Capturing Real-World Environments with Gaussian Splats

Capturing Real-World Environments with Gaussian Splats

Gaussian splats have revolutionized real-time and offline rendering workflows, allowing for photo-realistic environments with flexible camera movement and interactive lighting. This technique enables high-quality scene reconstruction for vehicle configurators, cinematic renders, and virtual production, providing a cost-effective and scalable alternative to traditional CGI environments.

This page outlines my process for capturing and processing environments using Gaussian splats, breaking down site selection, scanning methodology, data processing, and integration into real-time or offline workflows.

Applications of Gaussian Splat Environments

1. Real-Time Vehicle Configurators

Gaussian splats provide lightweight, high-fidelity environments for interactive product configurators, such as those built in Unreal Engine. The goal is to capture environments that work well within an orbit-style camera, ensuring the background holds up from multiple angles while allowing users to move inside and around the vehicle seamlessly.

2. Virtual Cinematic Shoots

Gaussian splats also serve as a high-quality alternative to traditional location shoots, allowing for unrestricted virtual camera movement. Instead of physically rigging a chase car or setting up cranes, a pre-captured splat of the environment enables dynamic, realistic shots in post-production, providing full control over composition and camera angles without needing reshoots.

Step-by-Step Process

Location Selection

Choosing the right environment is critical to the final output. The location must:

Provide strong depth cues for the reconstruction process (e.g., environments with detailed textures and distinct objects work better than flat surfaces).

Match the brand identity of the vehicle (e.g., a luxury car should sit in a high-end, visually appealing setting).

Offer good lighting conditions to ensure accurate texture capture.

Environment Capture

Environment Capture

Once a location is selected, the next step is to scan the scene using video footage. The goal is to cover every possible angle the final render might require, ensuring complete 360-degree coverage.

Keep movements smooth and sequential, as small frame-to-frame differences help with alignment in later processing.

Walk through the space, capturing low, high, wide, and close-up shots.

Focus on areas where the camera is most likely to move, ensuring sufficient coverage for orbit cams or tracking shots.

Processing & Camera Alignment

After capturing the raw footage, the next stage is data processing and alignment:

  1. Convert video footage into image sequences, ensuring each frame is sequential with minimal variation.
  2. Import into camera alignment software, which calculates real-world camera positions and reconstructs the scene.
  3. Generate a sparse point cloud, serving as a rough preview of the environment before final reconstruction.

At this stage, the camera alignment is crucial—poor alignment leads to blurry or misaligned Gaussian splats.

Gaussian Splat Generation

Gaussian Splat Generation

Using the aligned data, we generate a Gaussian splat representation of the environment. This step involves:

Exporting the final Gaussian splat for use in Unreal Engine, offline rendering pipelines, or other visualization tools.

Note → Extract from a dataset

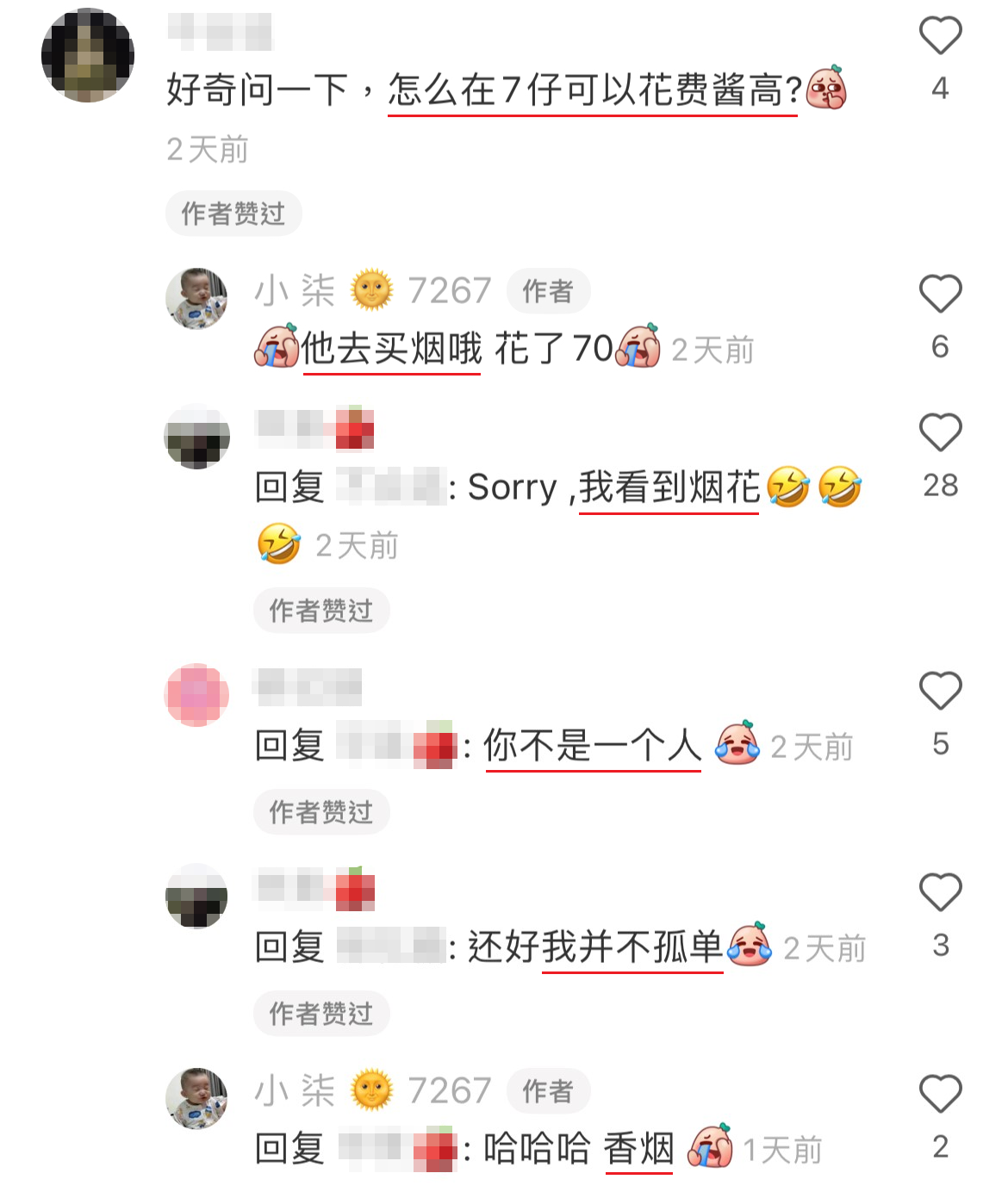Tap the '作者' badge on the last reply
The width and height of the screenshot is (1008, 1198).
tap(548, 1091)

Feeding the sparse point cloud and aligned cameras into Gaussian splat processing software.

Refining the density and ensuring proper occlusion handling, so the environment appears natural from all angles.

Final Output & Use Cases

Once the Gaussian splat is generated, it can be deployed in different workflows:

Hybrid Workflows – Combined with traditional CGI elements or composited with live-action footage for seamless integration.

Unreal Engine / Real-Time Applications – Optimized for use in real-time vehicle configurators and interactive showrooms.

Cinematic Rendering / VFX – Used in virtual productions, allowing for fully adjustable camera movement within a captured real-world space.

Why This Matters

Gaussian splats represent a powerful new tool in rendering workflows, providing:

  • Photo-realistic scene reconstruction with minimal computational overhead.
  • Flexibility in camera movement, making them ideal for both real-time applications and pre-rendered sequences.
  • Scalability, allowing multiple environments to be captured and used without requiring extensive manual cleanup.

This process is a game-changer for vehicle visualization, offering high-quality results at a fraction of the cost of traditional CG environments.